Imunizante SpiN-TEC é o primeiro totalmente brasileiro e promete proteção ampla, custo reduzido e maior autonomia científica para o Brasil
A primeira vacina contra a Covid-19 desenvolvida integralmente no Brasil, a SpiN-TEC , deve estar disponível no Sistema Único de Saúde (SUS) no primeiro semestre de 2026. O anúncio foi feito nessa quinta-feira (16/10) pela ministra da Ciência, Tecnologia e Inovação, Luciana Santos.

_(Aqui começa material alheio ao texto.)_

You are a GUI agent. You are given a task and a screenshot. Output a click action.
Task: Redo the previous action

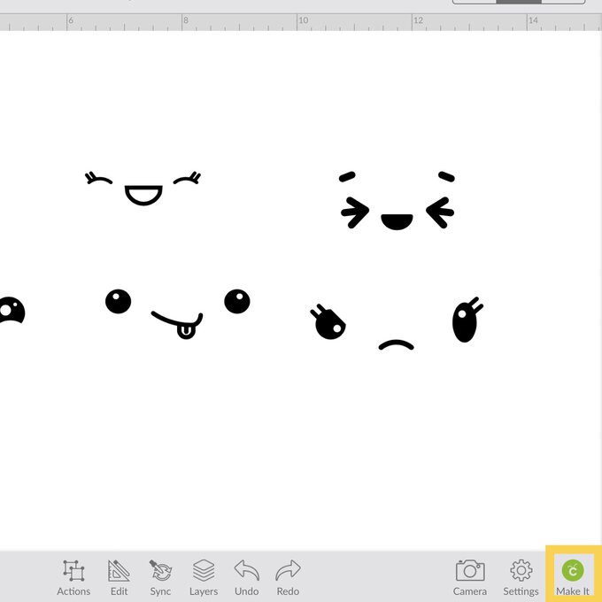[x=288, y=576]
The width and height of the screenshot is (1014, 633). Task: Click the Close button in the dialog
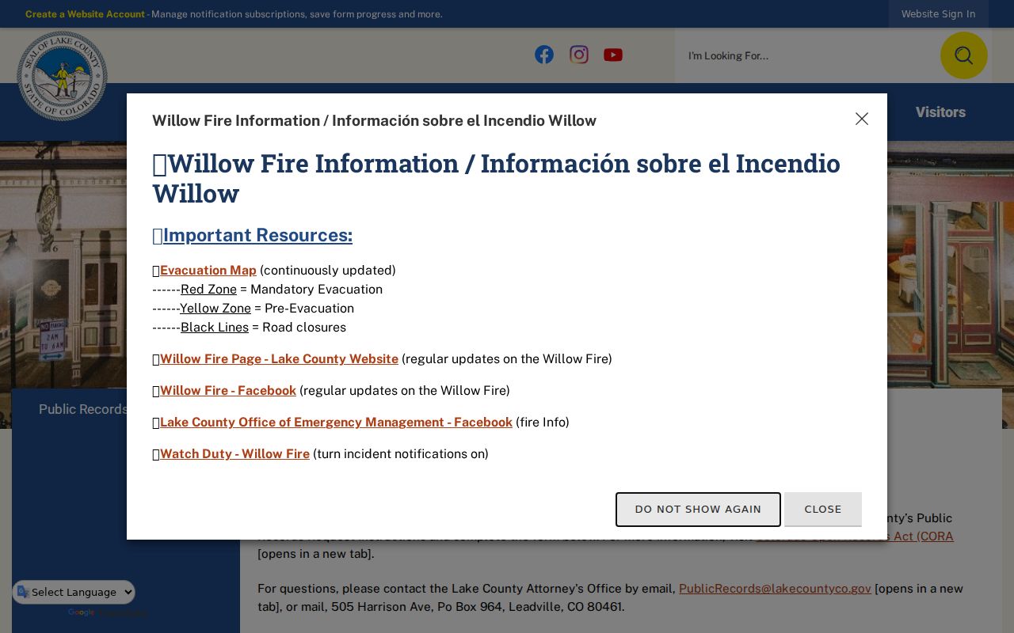823,509
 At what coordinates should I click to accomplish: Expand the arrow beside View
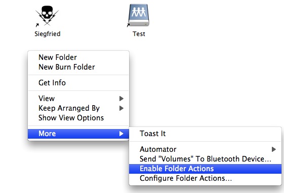coord(121,99)
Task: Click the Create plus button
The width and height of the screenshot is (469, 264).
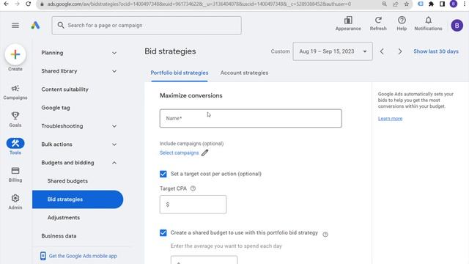Action: click(x=15, y=54)
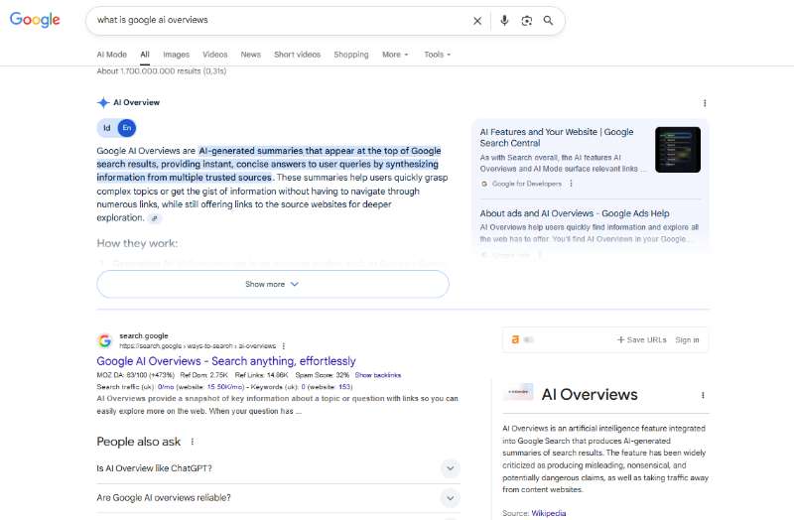Select the En language toggle
The image size is (794, 520).
coord(126,128)
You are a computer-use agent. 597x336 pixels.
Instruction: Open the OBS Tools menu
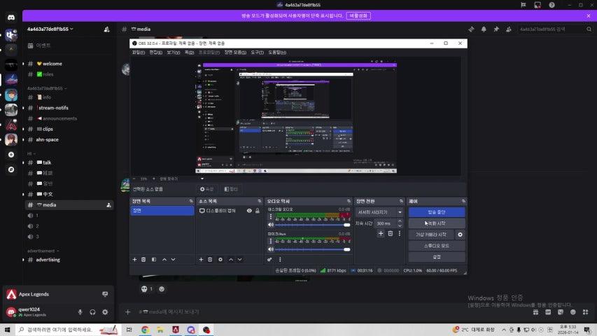pyautogui.click(x=257, y=52)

Desenvolvida pelo Centro de Tecnologia de Vacinas (CTVacinas) da Universidade Federal de Minas Gerais (UFMG), a SpiN-TEC recebeu investimento de R$ 140 milhões do Fundo Nacional de Desenvolvimento Científico e Tecnológico, por meio da RedeVírus. O recurso financiou todas as etapas da pesquisa, desde os testes pré-clínicos até os ensaios clínicos de fase 3, que estão em andamento.
Vacina da UFMG contra a Covid-19 terá insumos produzidos por farmacêutica
“Já vamos dar entrada na Anvisa para a validação dessa vacina. É um orgulho nacional, feita por cientistas brasileiros, com produção e envase também realizados no país”, afirmou a ministra da Ciência, Luciana Santos em entrevista ao programa Bom Dia, Ministra, da EBC.
Conforme o governo federal, a SpiN-TEC se destaca por ser segura, eficaz e mais barata do que as vacinas atualmente disponíveis. Além disso, ela apresenta proteção contra um número maior de variantes da Covid-19 e pode ser armazenada em temperaturas de geladeira comum, fator que reduz custos logísticos e facilita a distribuição pelo SUS.
Nos estudos clínicos realizados em Belo Horizonte, metade dos voluntários recebeu a SpiN-TEC e a outra metade, a Pfizer bivalente. Os resultados mostraram desempenho semelhante ou superior da vacina mineira, sem registro de efeitos adversos significativos.